近畿日本ツーリスト(KNT)はこのほど中期経営計画を見直し、17日にその内容を発表した。東日本大震災の発生による外部環境の変化と、昨年8月に発表の「事業構造改革の基本方針」に基づく今年1月の同社グループと本社の各体制の再構築を踏まえてのもの。箇所ごとの「自立経営」と「連携強化」の両立により安定した収益基盤を確立し、2014年度の連結業績で、営業収益665億円、営業利益38億円、経常利益37億円、純利益30億円の達成を目指す。
同社は10年8月に発表した「中期経営計画の見直し」で、13年度までの財務目標を設定=別表参照。13年度の営業収益を643億円、営業利益を54億円、経常利益を55億円、純利益を53億円、個別業績の売上高を3800億円としており、今回の見直しでは営業収益は7億円上方修正する一方で、営業利益その他については縮小する計画とした。
同社は1月から、東京、名古屋、大阪地区の旅行事業への集中化と、団体旅行、個人旅行部門の2大部門への再編、北海道、東北、中国四国、九州での各地域会社による地域密着営業体制の構築などにより、地域や事業の特性に応じた営業の展開と、営業力強化、効率化などを進めている。
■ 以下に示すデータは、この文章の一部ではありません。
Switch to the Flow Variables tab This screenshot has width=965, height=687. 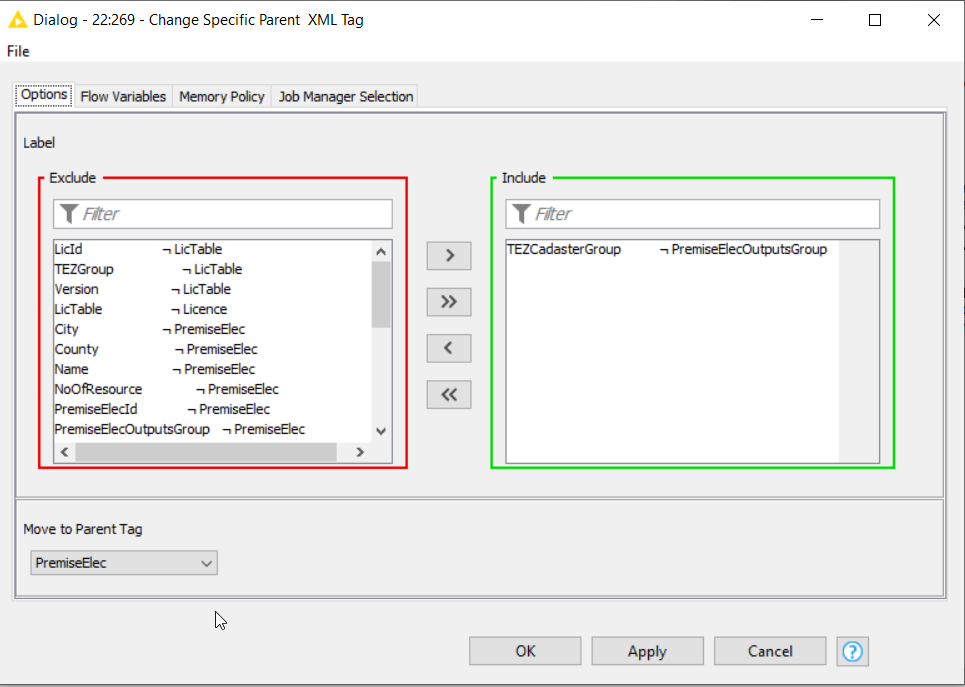tap(123, 96)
発表の中期経営計画では、重点施策を「団体旅行」「個人旅行」「中国・アジアでの事業拡大」の3事業ごとに示した。
団体旅行分野では、組織再編での情報やノウハウの共有による営業力の強化のほか、主に大都市での法人・団体への提案型営業の拡大、教育旅行分野でのスポーツ・文化イベント関連旅行の需要開拓、スポーツを切り口とした地域振興・コンサルティング業務の取り組み強化を進める。
個人旅行分野では組織再編により「商品造成と販売」「店舗販売とウェブ販売」の一体運営を強化。新たな会員組織による新規顧客の獲得とリピート率の向上、ウェブ専用商品の充実によるウェブ販売の拡大、強化、収益性の低い店舗の撤退とコンサル機能充実による高収益商品の販売などに力を入れる。
中国・アジア事業については、現地提携先との商品開発で現地発海外個人旅行の需要獲得や、既存・新規拠点の強化、設置によるネットワークの充実を図っていく考えだ。